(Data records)
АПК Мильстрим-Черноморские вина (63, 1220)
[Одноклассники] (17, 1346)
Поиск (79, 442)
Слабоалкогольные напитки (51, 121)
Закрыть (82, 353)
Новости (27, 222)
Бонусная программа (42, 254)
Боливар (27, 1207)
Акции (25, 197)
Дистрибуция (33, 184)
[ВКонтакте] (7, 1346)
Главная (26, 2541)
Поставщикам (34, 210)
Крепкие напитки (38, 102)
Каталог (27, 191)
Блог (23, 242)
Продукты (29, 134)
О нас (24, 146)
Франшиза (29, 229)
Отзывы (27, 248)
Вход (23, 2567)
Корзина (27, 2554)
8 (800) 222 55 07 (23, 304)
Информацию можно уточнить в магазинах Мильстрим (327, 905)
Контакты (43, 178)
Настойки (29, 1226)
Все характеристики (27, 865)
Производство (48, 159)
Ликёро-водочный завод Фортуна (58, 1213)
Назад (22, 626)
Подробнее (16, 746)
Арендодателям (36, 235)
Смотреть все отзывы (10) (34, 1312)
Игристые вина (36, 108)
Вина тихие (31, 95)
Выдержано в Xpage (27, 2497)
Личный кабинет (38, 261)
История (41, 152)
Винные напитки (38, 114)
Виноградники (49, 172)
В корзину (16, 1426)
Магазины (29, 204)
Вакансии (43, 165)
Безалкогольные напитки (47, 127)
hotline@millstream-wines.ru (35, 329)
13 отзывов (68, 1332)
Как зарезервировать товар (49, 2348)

What the exercise asks: Reproduce all of the entries word for word. Omit nothing.

Exercise answer:
АПК Мильстрим-Черноморские вина (63, 1220)
[Одноклассники] (17, 1346)
Поиск (79, 442)
Слабоалкогольные напитки (51, 121)
Закрыть (82, 353)
Новости (27, 222)
Бонусная программа (42, 254)
Боливар (27, 1207)
Акции (25, 197)
Дистрибуция (33, 184)
[ВКонтакте] (7, 1346)
Главная (26, 2541)
Поставщикам (34, 210)
Крепкие напитки (38, 102)
Каталог (27, 191)
Блог (23, 242)
Продукты (29, 134)
О нас (24, 146)
Франшиза (29, 229)
Отзывы (27, 248)
Вход (23, 2567)
Корзина (27, 2554)
8 (800) 222 55 07 (23, 304)
Информацию можно уточнить в магазинах Мильстрим (327, 905)
Контакты (43, 178)
Настойки (29, 1226)
Все характеристики (27, 865)
Производство (48, 159)
Ликёро-водочный завод Фортуна (58, 1213)
Назад (22, 626)
Подробнее (16, 746)
Арендодателям (36, 235)
Смотреть все отзывы (10) (34, 1312)
Игристые вина (36, 108)
Вина тихие (31, 95)
Выдержано в Xpage (27, 2497)
Личный кабинет (38, 261)
История (41, 152)
Винные напитки (38, 114)
Виноградники (49, 172)
В корзину (16, 1426)
Магазины (29, 204)
Вакансии (43, 165)
Безалкогольные напитки (47, 127)
hotline@millstream-wines.ru (35, 329)
13 отзывов (68, 1332)
Как зарезервировать товар (49, 2348)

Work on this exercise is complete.